=== Exercise ===
Reproduce the items starting at the line containing "This screenshot has width=323, height=202." and ending at the line containing "tap(138, 127)", changing "dropdown" to "menu" and leaving everything else as it is.

(Entries on where items are located)
▬▬▬▬▬▬

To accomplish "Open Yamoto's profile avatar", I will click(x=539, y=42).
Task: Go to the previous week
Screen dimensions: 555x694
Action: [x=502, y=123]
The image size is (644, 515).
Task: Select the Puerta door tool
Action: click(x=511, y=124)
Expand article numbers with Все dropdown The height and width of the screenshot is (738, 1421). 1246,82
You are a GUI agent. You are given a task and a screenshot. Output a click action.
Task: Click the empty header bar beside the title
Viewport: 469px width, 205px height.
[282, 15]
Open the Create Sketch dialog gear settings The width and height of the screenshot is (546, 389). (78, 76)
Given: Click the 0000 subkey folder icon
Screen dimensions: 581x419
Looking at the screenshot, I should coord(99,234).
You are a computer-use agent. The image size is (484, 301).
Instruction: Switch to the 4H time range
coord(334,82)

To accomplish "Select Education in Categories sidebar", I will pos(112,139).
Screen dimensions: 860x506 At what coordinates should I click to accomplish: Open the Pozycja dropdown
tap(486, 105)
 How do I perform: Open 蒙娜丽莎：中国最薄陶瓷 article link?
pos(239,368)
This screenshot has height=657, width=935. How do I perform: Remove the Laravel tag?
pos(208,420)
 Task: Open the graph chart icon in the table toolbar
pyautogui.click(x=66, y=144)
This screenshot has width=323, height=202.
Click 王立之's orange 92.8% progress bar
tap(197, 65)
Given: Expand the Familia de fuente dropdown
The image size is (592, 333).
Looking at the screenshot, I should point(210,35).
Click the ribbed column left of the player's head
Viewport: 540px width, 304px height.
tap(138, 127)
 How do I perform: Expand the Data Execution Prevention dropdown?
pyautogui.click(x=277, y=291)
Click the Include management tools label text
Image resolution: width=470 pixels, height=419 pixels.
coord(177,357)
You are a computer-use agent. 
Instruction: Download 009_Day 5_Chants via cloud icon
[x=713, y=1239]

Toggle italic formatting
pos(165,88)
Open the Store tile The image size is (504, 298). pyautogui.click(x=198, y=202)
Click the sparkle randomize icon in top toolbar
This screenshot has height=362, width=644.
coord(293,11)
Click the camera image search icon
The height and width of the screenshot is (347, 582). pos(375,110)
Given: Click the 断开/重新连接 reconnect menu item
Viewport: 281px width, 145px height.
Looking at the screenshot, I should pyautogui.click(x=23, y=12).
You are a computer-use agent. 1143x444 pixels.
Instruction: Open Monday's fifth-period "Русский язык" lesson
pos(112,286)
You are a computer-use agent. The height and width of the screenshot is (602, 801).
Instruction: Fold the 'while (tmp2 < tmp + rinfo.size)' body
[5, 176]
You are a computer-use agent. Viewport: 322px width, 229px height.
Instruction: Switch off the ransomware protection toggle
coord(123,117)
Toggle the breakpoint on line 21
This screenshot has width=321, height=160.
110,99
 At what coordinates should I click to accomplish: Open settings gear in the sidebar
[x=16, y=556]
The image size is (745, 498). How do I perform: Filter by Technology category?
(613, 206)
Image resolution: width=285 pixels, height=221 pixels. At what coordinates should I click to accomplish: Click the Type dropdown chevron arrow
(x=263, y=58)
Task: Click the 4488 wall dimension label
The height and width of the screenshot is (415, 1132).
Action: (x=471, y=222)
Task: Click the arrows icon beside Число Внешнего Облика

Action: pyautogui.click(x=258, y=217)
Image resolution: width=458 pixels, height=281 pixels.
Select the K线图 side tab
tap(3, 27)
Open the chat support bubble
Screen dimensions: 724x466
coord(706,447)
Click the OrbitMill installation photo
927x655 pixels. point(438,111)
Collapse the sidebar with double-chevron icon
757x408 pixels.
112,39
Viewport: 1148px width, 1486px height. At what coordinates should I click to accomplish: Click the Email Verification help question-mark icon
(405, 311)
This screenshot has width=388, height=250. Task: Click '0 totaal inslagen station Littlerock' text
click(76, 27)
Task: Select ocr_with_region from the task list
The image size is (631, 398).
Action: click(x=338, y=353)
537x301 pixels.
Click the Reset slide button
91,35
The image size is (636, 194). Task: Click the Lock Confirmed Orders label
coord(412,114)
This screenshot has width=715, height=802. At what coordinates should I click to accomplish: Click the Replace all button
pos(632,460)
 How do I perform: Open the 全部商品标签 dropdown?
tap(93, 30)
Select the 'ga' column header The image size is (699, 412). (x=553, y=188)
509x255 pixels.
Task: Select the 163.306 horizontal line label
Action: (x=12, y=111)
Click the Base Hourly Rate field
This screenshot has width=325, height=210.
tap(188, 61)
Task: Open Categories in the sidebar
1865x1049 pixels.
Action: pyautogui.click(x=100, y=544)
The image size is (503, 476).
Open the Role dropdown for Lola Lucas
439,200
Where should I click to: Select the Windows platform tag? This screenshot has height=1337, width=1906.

▬▬▬▬▬▬

=== Task solution ===
This screenshot has width=323, height=202.
Click 王立之's orange 92.8% progress bar
tap(197, 65)
Given: Expand the Familia de fuente menu
The image size is (592, 333).
Looking at the screenshot, I should point(210,35).
Click the ribbed column left of the player's head
Viewport: 540px width, 304px height.
tap(138, 127)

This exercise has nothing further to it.